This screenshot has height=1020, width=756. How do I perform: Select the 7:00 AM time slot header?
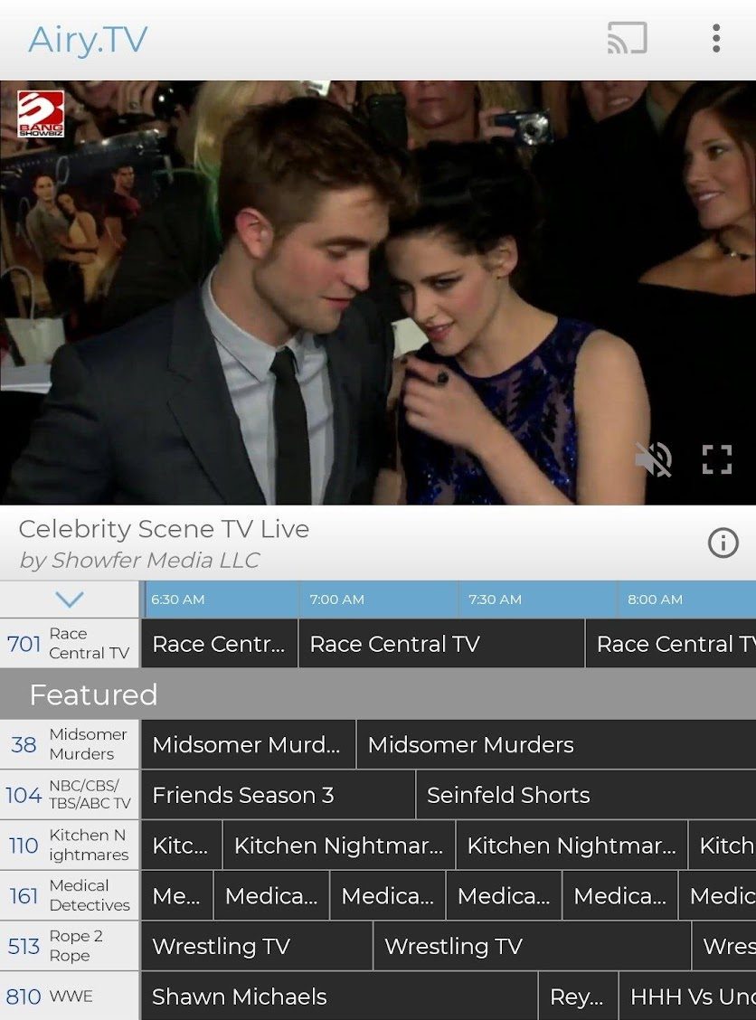click(335, 599)
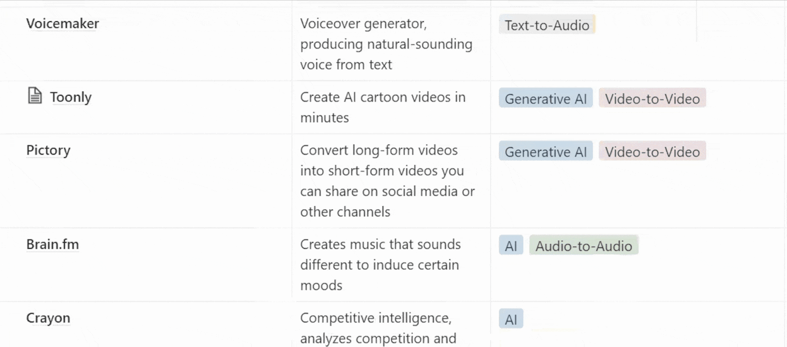Screen dimensions: 787x347
Task: Edit the Pictory long-form videos description
Action: [x=391, y=181]
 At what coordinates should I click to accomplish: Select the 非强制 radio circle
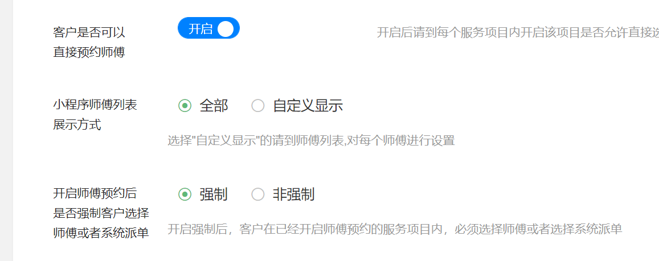click(x=258, y=194)
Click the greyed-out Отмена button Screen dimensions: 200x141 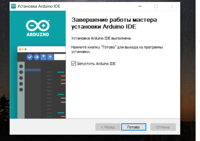[163, 127]
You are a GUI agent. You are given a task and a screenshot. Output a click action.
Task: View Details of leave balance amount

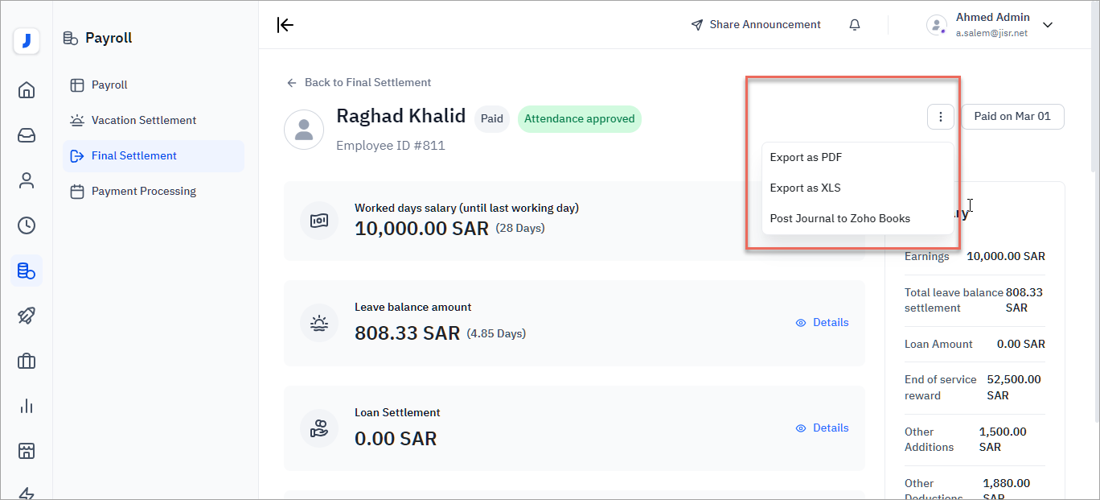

──────────────────────────────

■ **Exercise goal**: Quote verbatim the final run of lines in the material above, from the line that contains "You are a GUI" through the very last line, excluding any pictures.

■ **Solution to the exercise**:
You are a GUI agent. You are given a task and a screenshot. Output a click action.
Task: View Details of leave balance amount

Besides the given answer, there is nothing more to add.